There is also a population of triple-negative (VLR{A,B,C}^{-}) lymphocytes that express none of these types. The additional lymprey types (VLRD/E/F) show the highest expression in these cells, but VLRD/E/F also show a little bit of expression in VLRA^{+} and VLRC^{+} cells. These additional types are therefore also considered "T-like".

== Functional characterization ==
VLRB molecules and LLBs can directly bind to antigens and VLRB-transfected cells secrete VLRB protein products, similar to B cells in jawed vertebrates. VLRA^{+} LLCs were unable to bind Bacillus anthracis, Escherichia coli, Salmonella typhimurium, or Streptococcus pneumoniae before or after immunization, suggesting that VLRAs require antigen processing like TCRs. However, MHCs or MHC-like molecules that could present processed antigens have not been found in lampreys, and some VLRAs expressed in yeast were able to directly bind to antigens. The antigen binding of VLRCs has not been studied.
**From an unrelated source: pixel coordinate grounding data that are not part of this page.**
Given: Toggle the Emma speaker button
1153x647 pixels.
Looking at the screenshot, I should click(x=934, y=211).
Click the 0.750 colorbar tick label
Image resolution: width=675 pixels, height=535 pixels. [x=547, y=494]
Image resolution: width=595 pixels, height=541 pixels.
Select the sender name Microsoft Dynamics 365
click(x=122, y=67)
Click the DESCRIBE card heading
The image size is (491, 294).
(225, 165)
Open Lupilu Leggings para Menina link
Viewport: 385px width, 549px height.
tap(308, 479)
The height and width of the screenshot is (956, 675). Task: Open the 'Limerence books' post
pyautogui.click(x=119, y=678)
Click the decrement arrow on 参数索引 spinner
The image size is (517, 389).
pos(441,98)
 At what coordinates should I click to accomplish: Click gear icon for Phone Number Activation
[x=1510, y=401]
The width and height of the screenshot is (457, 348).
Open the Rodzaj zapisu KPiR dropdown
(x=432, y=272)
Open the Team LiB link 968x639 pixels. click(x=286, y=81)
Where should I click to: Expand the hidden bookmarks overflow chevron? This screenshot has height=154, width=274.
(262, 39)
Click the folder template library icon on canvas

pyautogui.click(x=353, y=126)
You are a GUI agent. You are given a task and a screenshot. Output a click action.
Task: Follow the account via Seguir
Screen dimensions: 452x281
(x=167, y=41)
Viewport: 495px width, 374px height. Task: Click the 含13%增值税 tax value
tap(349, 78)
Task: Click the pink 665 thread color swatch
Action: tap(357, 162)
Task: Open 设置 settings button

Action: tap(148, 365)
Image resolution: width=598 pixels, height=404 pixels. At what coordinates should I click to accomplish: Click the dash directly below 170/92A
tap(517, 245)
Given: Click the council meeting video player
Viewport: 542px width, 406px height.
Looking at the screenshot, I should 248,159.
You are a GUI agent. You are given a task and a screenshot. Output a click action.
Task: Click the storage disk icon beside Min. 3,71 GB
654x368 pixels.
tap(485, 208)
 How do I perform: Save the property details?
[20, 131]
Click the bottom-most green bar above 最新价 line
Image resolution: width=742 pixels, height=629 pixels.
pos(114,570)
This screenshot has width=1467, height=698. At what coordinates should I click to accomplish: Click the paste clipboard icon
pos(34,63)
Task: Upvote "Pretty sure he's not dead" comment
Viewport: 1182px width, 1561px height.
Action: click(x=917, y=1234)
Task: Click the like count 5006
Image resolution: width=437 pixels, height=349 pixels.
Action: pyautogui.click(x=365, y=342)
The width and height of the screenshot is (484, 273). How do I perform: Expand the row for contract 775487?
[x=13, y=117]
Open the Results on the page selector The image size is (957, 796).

However, the VLRC gene is close in proximity and sequence to the VLRA gene and the two are often co-expressed in LLCs, suggesting that both are TCR-like receptors.

== Similar systems in invertebrates ==
VLR-like proteins have been identified in the amphixous Branchiostoma floridae. One identified protein specifically recognizes Gram-positive bacteria and is likely highly expressed in the gill, a potential immune organ. There is no evidence of it being somatically variable.

A VLR-like gene in the Chinese mitten crab Eriocheir sinensis has ten different isoforms from alternative splicing, with different antigen specificities. This offers a limited degree of antigen receptor diversity. Many organisms without an adaptive immune system have expansions in their pattern recognition receptors to provide diversity and this is one example.